The objects of this class are cloneable with this method.

Usage

SCCharacterizePeaks$clone(deep = FALSE)

Arguments

deep: Whether to make a deep clone.

Examples

## Not run: 
  lipid_sample = system.file("extdata",
     "lipid_example.mzML",
     package = "ScanCentricPeakCharacterization")
  sc_char = SCCharacterizePeaks$new(lipid_sample)

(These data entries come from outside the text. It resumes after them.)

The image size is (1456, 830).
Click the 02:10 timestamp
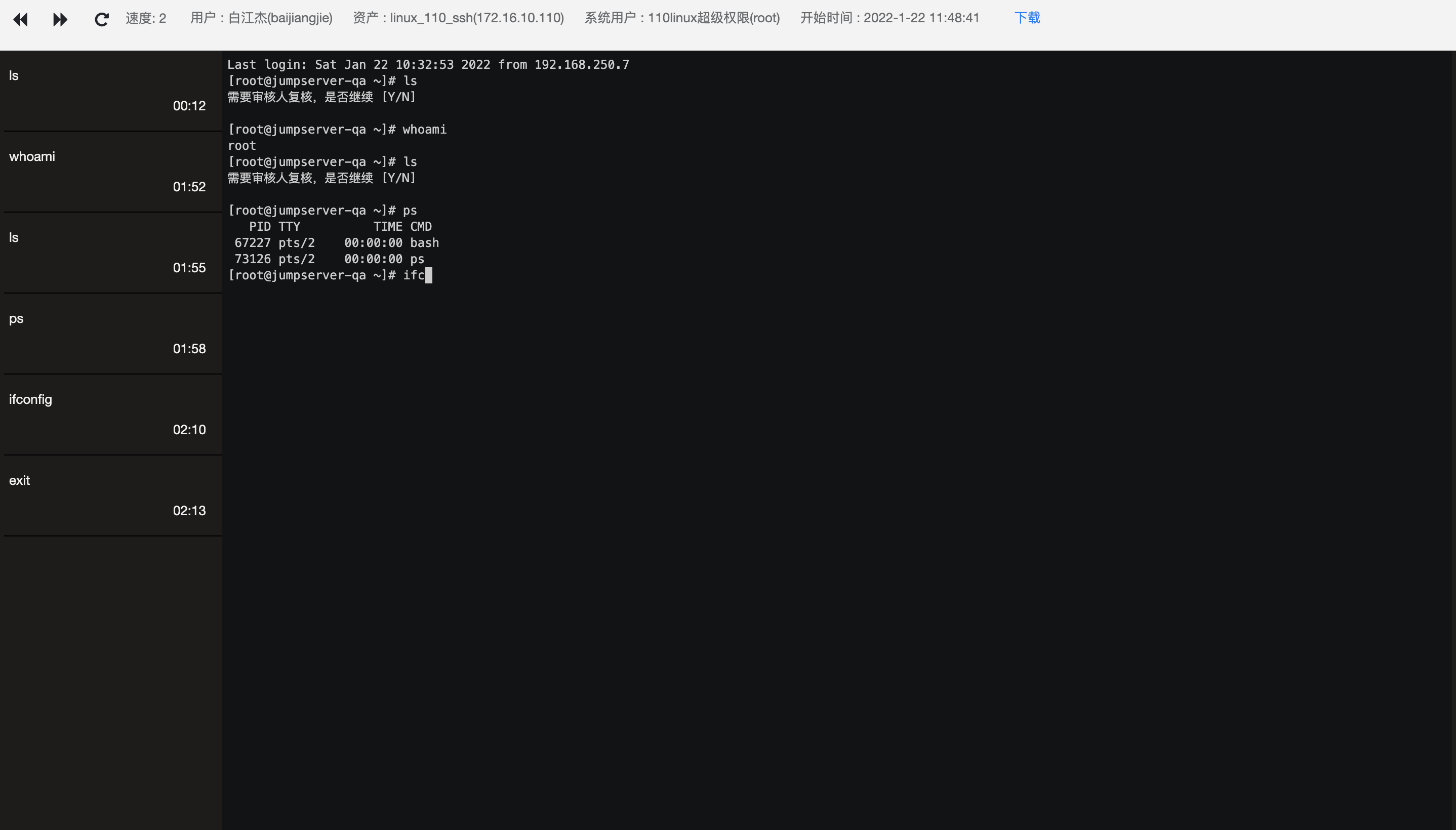click(x=189, y=430)
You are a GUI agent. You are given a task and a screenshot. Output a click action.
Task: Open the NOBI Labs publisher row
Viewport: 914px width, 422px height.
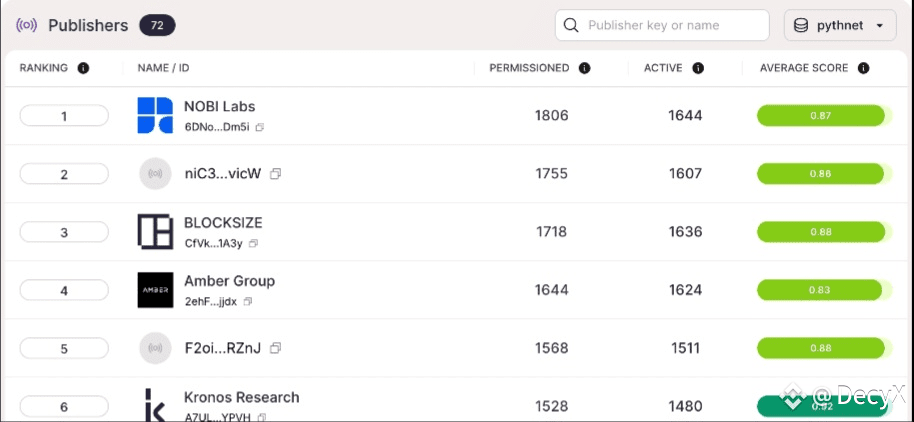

  # prep data and check model
  library(ggplot2)
  library(patchwork)
  sc_char$load_file()
  sc_char$generate_filter_scan_function()
  sc_char$generate_choose_frequency_model_function()
  sc_char$prepare_mzml_data()
  sc_char$check_frequency_model()

  # run characterization
  save_loc = "test.zip"
  sc_char = SCCharacterizePeaks$new(lipid_sample,
                                    out_file = save_loc)
  sc_char$run_all()

## End(Not run)
## Not run: 
  lipid_sample = system.file("extdata",
     "lipid_example.mzML",
     package = "ScanCentricPeakCharacterization")
  sc_char = SCCharacterizePeaks$new(lipid_sample)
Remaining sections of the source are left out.